[Excerpts from a dataset]
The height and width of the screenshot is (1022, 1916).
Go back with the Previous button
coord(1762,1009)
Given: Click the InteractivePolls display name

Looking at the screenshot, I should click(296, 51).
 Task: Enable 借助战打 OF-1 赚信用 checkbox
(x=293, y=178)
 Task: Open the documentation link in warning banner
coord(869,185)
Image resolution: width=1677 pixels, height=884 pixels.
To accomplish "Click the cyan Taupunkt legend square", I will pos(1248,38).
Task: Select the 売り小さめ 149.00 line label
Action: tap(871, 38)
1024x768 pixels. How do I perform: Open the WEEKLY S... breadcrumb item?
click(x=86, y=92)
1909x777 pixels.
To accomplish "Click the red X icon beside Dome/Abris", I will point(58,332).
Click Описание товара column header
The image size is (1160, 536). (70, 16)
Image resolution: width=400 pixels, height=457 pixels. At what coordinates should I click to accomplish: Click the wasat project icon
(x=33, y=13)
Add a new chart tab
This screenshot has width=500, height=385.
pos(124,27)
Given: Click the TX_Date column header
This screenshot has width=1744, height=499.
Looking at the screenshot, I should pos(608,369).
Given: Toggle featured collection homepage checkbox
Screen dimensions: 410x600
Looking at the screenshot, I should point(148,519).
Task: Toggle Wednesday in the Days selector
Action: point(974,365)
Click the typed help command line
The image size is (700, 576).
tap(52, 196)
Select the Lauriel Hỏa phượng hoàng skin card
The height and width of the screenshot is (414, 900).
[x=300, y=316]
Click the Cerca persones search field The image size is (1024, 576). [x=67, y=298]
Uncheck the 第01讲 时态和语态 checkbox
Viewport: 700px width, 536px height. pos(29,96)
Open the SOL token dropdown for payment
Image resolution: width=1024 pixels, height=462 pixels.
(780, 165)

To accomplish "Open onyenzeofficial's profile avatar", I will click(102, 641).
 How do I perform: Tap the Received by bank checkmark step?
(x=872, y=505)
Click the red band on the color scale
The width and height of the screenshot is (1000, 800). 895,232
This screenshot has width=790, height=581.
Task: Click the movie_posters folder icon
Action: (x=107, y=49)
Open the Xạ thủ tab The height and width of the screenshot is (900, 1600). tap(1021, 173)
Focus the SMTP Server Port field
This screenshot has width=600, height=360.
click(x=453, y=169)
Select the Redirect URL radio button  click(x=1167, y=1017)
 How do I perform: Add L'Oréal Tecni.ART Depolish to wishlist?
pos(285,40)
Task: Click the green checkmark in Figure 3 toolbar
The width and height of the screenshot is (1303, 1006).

To do: Word for word, write out the entries above again.

Written solution:
The height and width of the screenshot is (1022, 1916).
Go back with the Previous button
coord(1762,1009)
Given: Click the InteractivePolls display name

Looking at the screenshot, I should click(296, 51).
 Task: Enable 借助战打 OF-1 赚信用 checkbox
(x=293, y=178)
 Task: Open the documentation link in warning banner
coord(869,185)
Image resolution: width=1677 pixels, height=884 pixels.
To accomplish "Click the cyan Taupunkt legend square", I will pos(1248,38).
Task: Select the 売り小さめ 149.00 line label
Action: tap(871, 38)
1024x768 pixels. How do I perform: Open the WEEKLY S... breadcrumb item?
click(x=86, y=92)
1909x777 pixels.
To accomplish "Click the red X icon beside Dome/Abris", I will point(58,332).
Click Описание товара column header
The image size is (1160, 536). (70, 16)
Image resolution: width=400 pixels, height=457 pixels. At what coordinates should I click to accomplish: Click the wasat project icon
(x=33, y=13)
Add a new chart tab
This screenshot has width=500, height=385.
pos(124,27)
Given: Click the TX_Date column header
This screenshot has width=1744, height=499.
Looking at the screenshot, I should pos(608,369).
Given: Toggle featured collection homepage checkbox
Screen dimensions: 410x600
Looking at the screenshot, I should point(148,519).
Task: Toggle Wednesday in the Days selector
Action: point(974,365)
Click the typed help command line
The image size is (700, 576).
tap(52, 196)
Select the Lauriel Hỏa phượng hoàng skin card
The height and width of the screenshot is (414, 900).
[x=300, y=316]
Click the Cerca persones search field The image size is (1024, 576). [x=67, y=298]
Uncheck the 第01讲 时态和语态 checkbox
Viewport: 700px width, 536px height. pos(29,96)
Open the SOL token dropdown for payment
Image resolution: width=1024 pixels, height=462 pixels.
(780, 165)

To accomplish "Open onyenzeofficial's profile avatar", I will click(102, 641).
 How do I perform: Tap the Received by bank checkmark step?
(x=872, y=505)
Click the red band on the color scale
The width and height of the screenshot is (1000, 800). 895,232
This screenshot has width=790, height=581.
Task: Click the movie_posters folder icon
Action: (x=107, y=49)
Open the Xạ thủ tab The height and width of the screenshot is (900, 1600). tap(1021, 173)
Focus the SMTP Server Port field
This screenshot has width=600, height=360.
click(x=453, y=169)
Select the Redirect URL radio button  click(x=1167, y=1017)
 How do I perform: Add L'Oréal Tecni.ART Depolish to wishlist?
pos(285,40)
Task: Click the green checkmark in Figure 3 toolbar
The width and height of the screenshot is (1303, 1006).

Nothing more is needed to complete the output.